*Challenge:* Rewrite the items from the line containing "The image size" through the end of the items, inclusive, changing "Check" to "Tick" and keeping everything else unchanged; leave the pictures out of your answer.

______________________________

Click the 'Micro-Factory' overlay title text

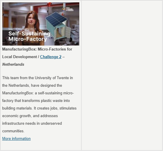pyautogui.click(x=27, y=39)

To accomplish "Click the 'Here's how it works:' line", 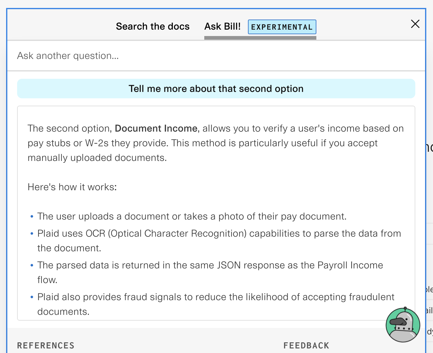I will point(72,187).
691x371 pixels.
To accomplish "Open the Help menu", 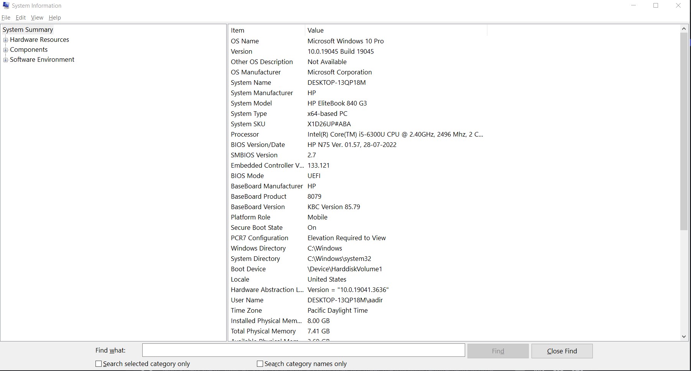I will pyautogui.click(x=55, y=18).
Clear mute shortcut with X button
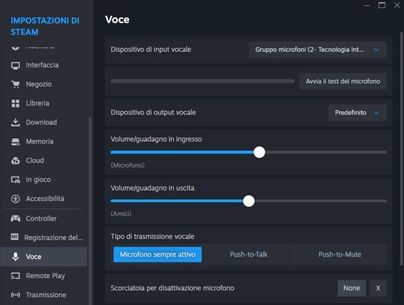Screen dimensions: 404x305 click(378, 288)
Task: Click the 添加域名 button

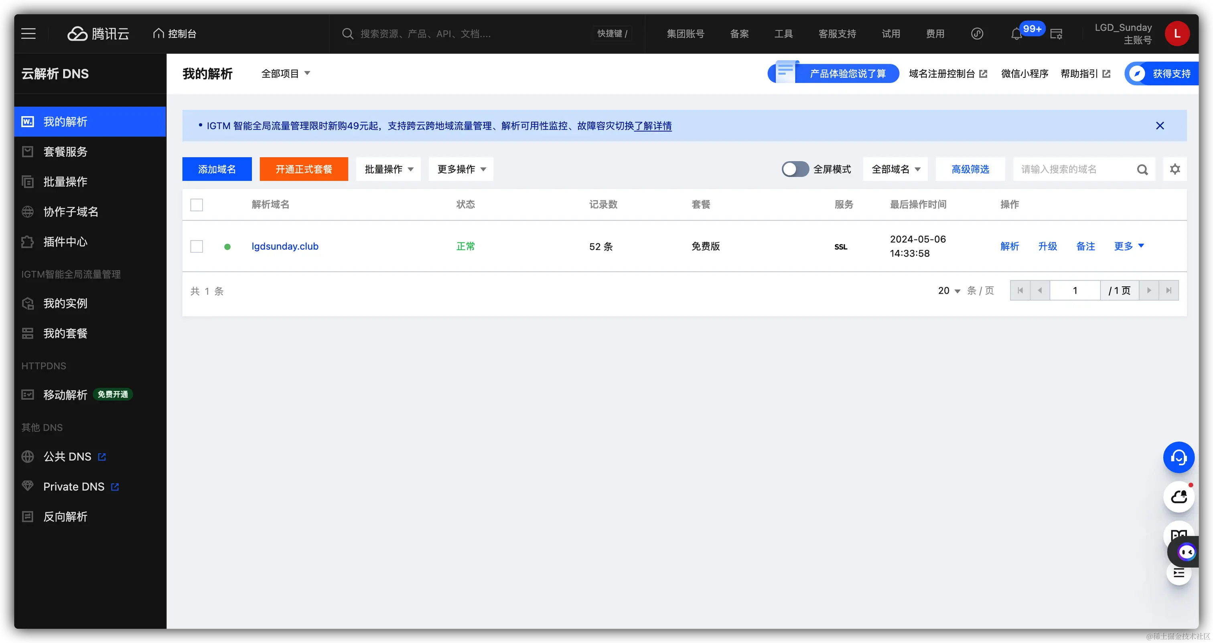Action: [217, 169]

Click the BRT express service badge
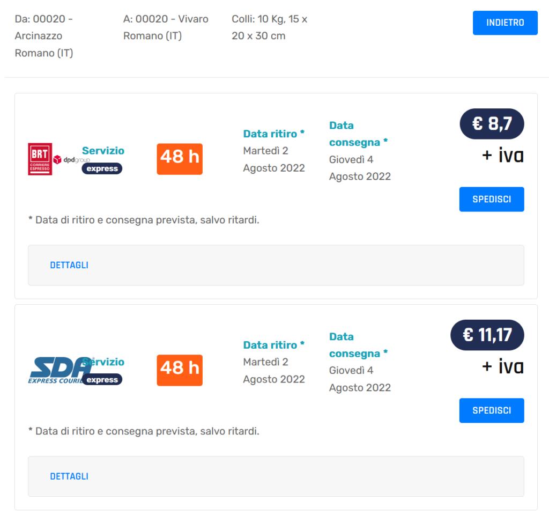click(x=102, y=168)
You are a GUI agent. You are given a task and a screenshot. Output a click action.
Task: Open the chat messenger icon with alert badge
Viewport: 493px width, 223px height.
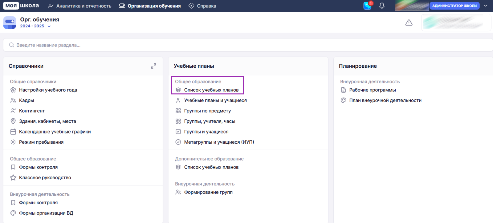point(368,6)
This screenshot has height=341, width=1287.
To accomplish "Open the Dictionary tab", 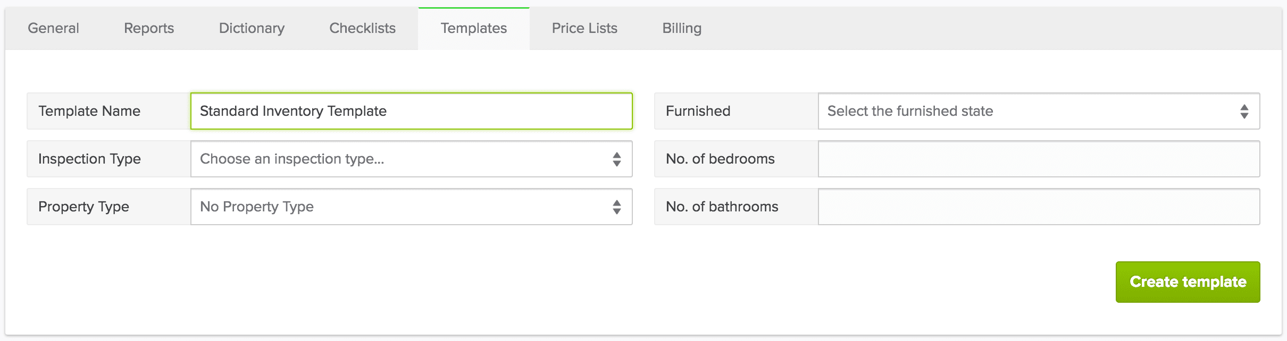I will pos(252,28).
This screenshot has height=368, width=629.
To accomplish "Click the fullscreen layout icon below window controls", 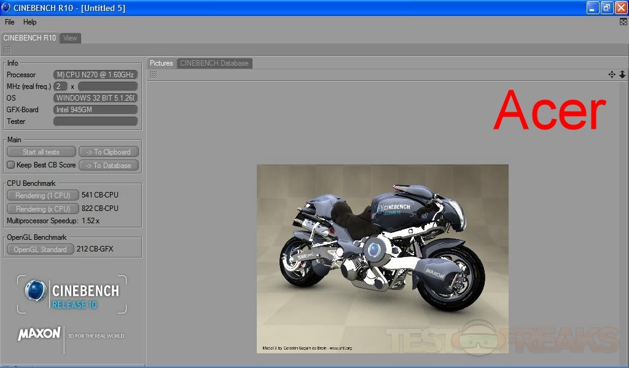I will [623, 22].
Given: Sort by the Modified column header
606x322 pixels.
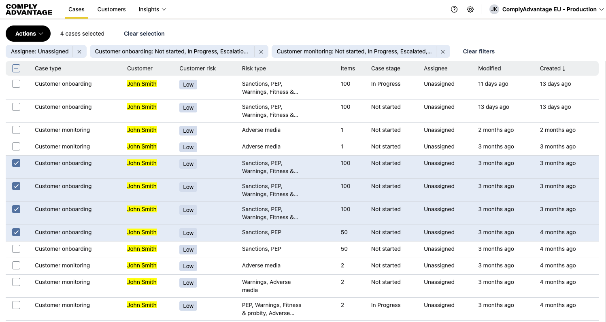Looking at the screenshot, I should pos(489,68).
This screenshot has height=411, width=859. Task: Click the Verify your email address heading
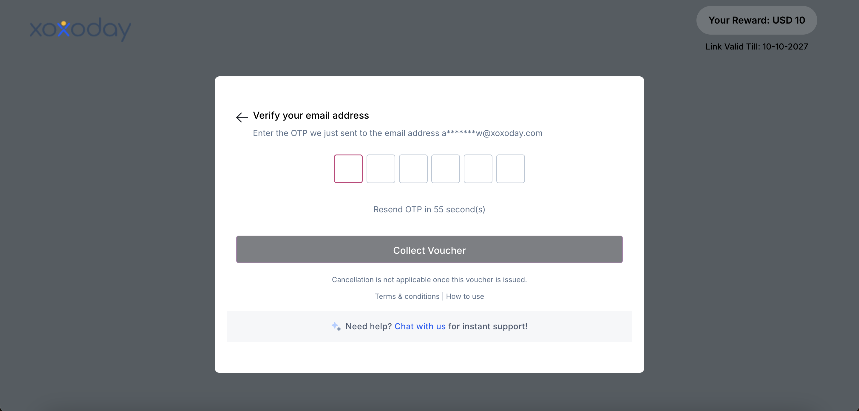(x=311, y=115)
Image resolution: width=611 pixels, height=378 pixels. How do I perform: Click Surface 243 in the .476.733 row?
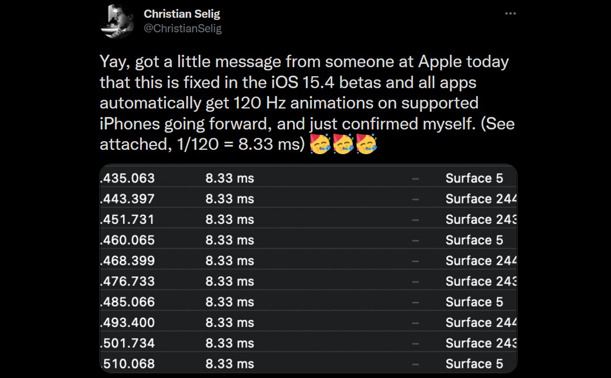pyautogui.click(x=480, y=281)
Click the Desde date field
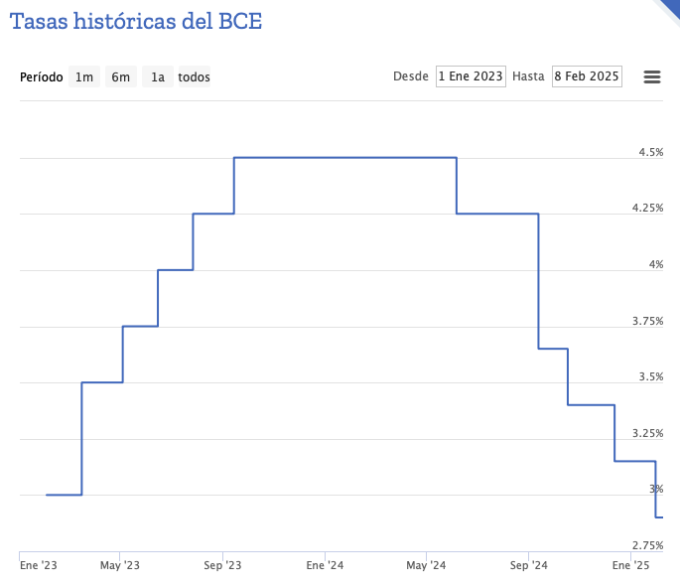The height and width of the screenshot is (587, 680). [x=471, y=76]
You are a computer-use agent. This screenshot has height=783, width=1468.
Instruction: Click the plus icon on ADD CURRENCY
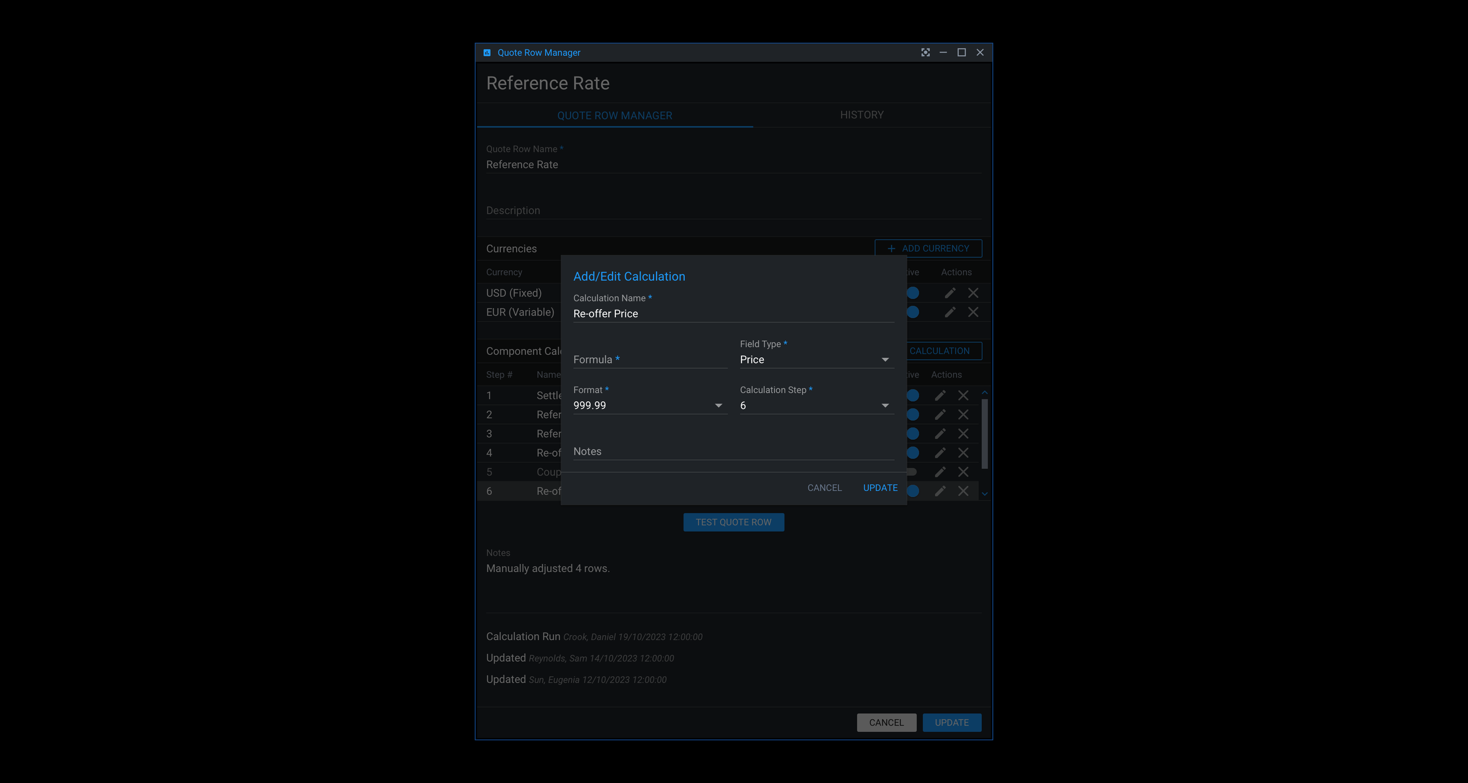[891, 248]
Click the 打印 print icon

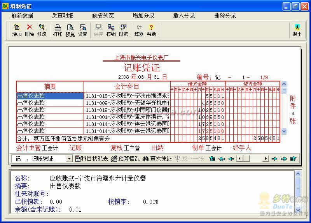coord(58,30)
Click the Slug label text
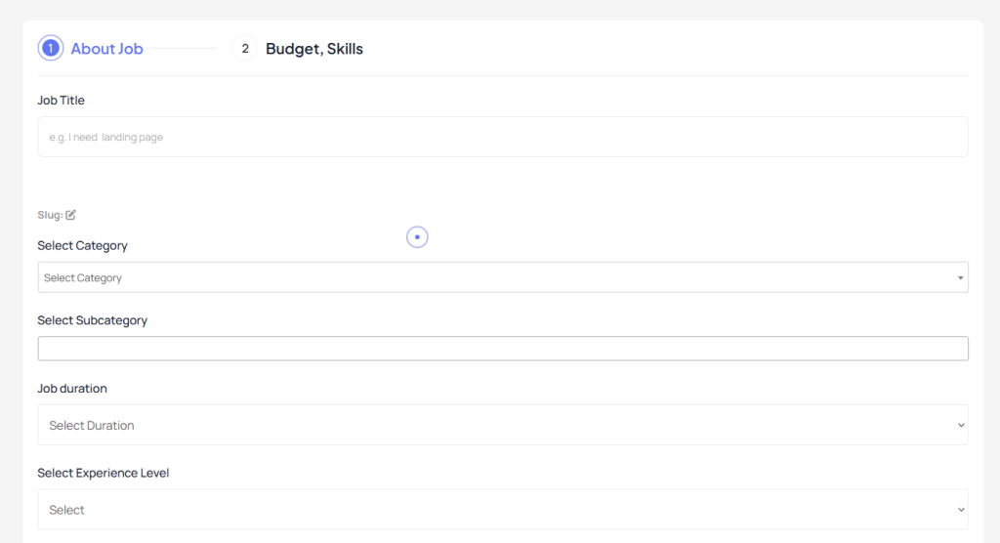Screen dimensions: 1000x543 (x=50, y=215)
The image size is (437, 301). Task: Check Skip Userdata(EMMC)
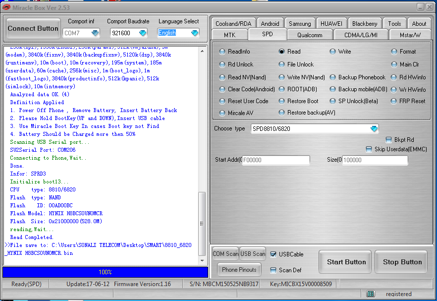tap(369, 149)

______________________________

*Written solution:*
The image size is (437, 301). Task: Tick Skip Userdata(EMMC)
tap(369, 149)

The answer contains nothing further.